Continue Monitoring and Updating: After You’ve Found Your First Job

Building your online presence and developing your online reputation are two steps that are emphasized heavily for young professionals on the hunt for their first (or dream) job. Building a strong LinkedIn profile, setting up a search optimized website, and becoming more active on social media are virtually seen as rites of passage for individuals entering the job market for the first time. There’s a sense that everyone knows how important these steps are—not just to your immediate job chances, but to your long-term professional future.

The problem is that most young professionals see the steps as just that: stepping stones on the way to employment and accomplishment. As a result, for many, the steps don’t become habits. It’s not uncommon for recent graduates to spend hours upon hours working on their websites, social media platforms, blogs, and online resumes while they are searching for jobs. What happens too often, though, is that these same graduates stop working to maintain and develop their online reputations the moment their job search ends.

The First Job Whirlwind

To be fair, landing your first big-kid job can be something of a whirlwind. You are suddenly transitioning from a lifestyle built around classes, studying, and part-time jobs or internships into a life built around one full-time job. There’s a sense of raised stakes to your first job that can be overwhelming, especially if you’re expected to hit the ground running. Learning the skills and processes associated with a new position is always a little bit stressful, no matter how old and experienced you get, but it’s especially nerve-wracking when you are taking on full-time employment for the first time.

You feel the need to prove yourself. You don’t want to screw up. You want to make sure you are giving your new job 100%.

During this whirlwind period of life, it’s normal for other things to fall by the wayside. You might spend a little less time with friends for a while, or pull back on your hobbies to focus on work. If you don’t have time for those things, you probably aren’t making time to manage your online reputation.

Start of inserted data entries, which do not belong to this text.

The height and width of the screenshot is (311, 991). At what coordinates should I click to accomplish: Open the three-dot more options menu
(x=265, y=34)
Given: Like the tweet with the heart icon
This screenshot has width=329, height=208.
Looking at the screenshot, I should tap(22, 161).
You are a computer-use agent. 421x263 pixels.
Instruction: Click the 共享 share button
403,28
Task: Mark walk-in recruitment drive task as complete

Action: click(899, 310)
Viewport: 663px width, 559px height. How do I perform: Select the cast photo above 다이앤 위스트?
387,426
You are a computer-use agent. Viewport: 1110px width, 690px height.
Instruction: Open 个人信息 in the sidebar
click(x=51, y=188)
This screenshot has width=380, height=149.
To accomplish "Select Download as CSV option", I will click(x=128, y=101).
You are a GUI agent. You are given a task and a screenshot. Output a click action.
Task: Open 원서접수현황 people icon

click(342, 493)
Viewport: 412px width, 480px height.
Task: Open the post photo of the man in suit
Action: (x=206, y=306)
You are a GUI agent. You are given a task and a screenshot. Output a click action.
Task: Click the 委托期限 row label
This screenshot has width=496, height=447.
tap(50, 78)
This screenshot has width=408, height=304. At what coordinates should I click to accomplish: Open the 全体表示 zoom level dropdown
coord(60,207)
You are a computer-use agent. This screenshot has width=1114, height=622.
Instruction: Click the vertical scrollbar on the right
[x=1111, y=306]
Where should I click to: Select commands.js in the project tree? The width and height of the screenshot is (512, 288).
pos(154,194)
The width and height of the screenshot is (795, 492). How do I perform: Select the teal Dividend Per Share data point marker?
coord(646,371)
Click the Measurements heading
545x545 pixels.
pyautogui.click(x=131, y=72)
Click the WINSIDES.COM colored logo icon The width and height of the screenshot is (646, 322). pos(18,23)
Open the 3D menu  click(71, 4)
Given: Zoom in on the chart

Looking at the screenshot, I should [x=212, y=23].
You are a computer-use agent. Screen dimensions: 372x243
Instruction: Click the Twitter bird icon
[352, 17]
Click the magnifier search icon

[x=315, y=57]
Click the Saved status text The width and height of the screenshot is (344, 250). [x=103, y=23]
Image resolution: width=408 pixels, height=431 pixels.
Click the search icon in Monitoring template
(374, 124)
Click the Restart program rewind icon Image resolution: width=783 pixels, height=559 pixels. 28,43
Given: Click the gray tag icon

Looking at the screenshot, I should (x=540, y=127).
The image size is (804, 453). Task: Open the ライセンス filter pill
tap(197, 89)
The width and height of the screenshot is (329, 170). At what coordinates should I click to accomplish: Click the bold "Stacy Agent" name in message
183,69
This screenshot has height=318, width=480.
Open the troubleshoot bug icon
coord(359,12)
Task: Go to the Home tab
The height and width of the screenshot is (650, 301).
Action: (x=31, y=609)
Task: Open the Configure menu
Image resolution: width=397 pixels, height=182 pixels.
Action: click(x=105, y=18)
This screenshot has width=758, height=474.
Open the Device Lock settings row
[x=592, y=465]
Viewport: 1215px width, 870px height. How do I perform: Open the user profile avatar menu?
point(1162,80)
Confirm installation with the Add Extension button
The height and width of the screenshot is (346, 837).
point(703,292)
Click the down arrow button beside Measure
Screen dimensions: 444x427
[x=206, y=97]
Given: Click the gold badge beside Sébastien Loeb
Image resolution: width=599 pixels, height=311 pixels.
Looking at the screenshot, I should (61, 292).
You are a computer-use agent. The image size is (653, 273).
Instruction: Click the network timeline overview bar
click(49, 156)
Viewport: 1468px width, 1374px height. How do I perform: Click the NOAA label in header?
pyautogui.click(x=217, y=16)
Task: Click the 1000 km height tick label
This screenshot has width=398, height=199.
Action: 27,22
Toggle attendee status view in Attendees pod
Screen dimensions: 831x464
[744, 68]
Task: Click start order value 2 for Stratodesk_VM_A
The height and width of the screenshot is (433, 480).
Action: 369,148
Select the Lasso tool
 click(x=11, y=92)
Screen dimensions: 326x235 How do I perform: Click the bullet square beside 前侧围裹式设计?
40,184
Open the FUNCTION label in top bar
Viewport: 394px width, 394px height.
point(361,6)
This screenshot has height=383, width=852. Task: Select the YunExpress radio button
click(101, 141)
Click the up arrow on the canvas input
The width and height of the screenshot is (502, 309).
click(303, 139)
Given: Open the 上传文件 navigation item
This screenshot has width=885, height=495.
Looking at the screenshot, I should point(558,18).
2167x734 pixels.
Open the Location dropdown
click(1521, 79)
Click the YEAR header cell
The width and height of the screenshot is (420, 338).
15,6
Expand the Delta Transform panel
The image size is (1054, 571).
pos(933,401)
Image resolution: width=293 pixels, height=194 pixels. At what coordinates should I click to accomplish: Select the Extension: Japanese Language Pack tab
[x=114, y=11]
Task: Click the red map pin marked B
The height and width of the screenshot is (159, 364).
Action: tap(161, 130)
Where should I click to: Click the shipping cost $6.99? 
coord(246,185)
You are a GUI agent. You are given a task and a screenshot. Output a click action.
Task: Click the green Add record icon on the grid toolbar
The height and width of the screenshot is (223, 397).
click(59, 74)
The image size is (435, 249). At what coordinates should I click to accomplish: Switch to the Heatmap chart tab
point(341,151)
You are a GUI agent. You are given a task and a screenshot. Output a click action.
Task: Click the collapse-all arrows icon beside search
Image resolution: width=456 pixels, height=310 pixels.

It’s fine to take a few weeks off from blogging, being active on social media, or monitoring the Google search results for your name, you shouldn’t put those responsibilities on the back burner. A good online reputation isn’t just something you use to land your first job and then never need again. On the contrary, your online reputation will continue to impact your professional life at every turn for the years to come. As such, it is an important thing to track and maintain.

What to Do about Your Online Presence Once You Have a Job

What should you be doing about your online presence and reputation once you’ve landed your first big job?

For sanity’s sake, it might be a good idea to cool off on your internet-checking habits after you start a new position—at least for a couple of weeks. After all, your new job is going to be a key link in your professional history, and your professional history is intrinsically linked to your online reputation. Taking the time to get comfortable and grounded at work can actually qualify as a move to develop your online reputation. This statement is especially true if your job is something that is going to get your name out there on the web on a regular or semi-regular basis.

Once the dust starts to settle and you begin to feel comfortable with your new routine at work, cycle online reputation management back into your schedule. Think back to everything you were doing while you were combing the job market for new opportunities. From blog posts to website updates to tweets and Facebook posts all the way to networking with new connections on LinkedIn, start finding ways to fit best practices into your day-to-day routine.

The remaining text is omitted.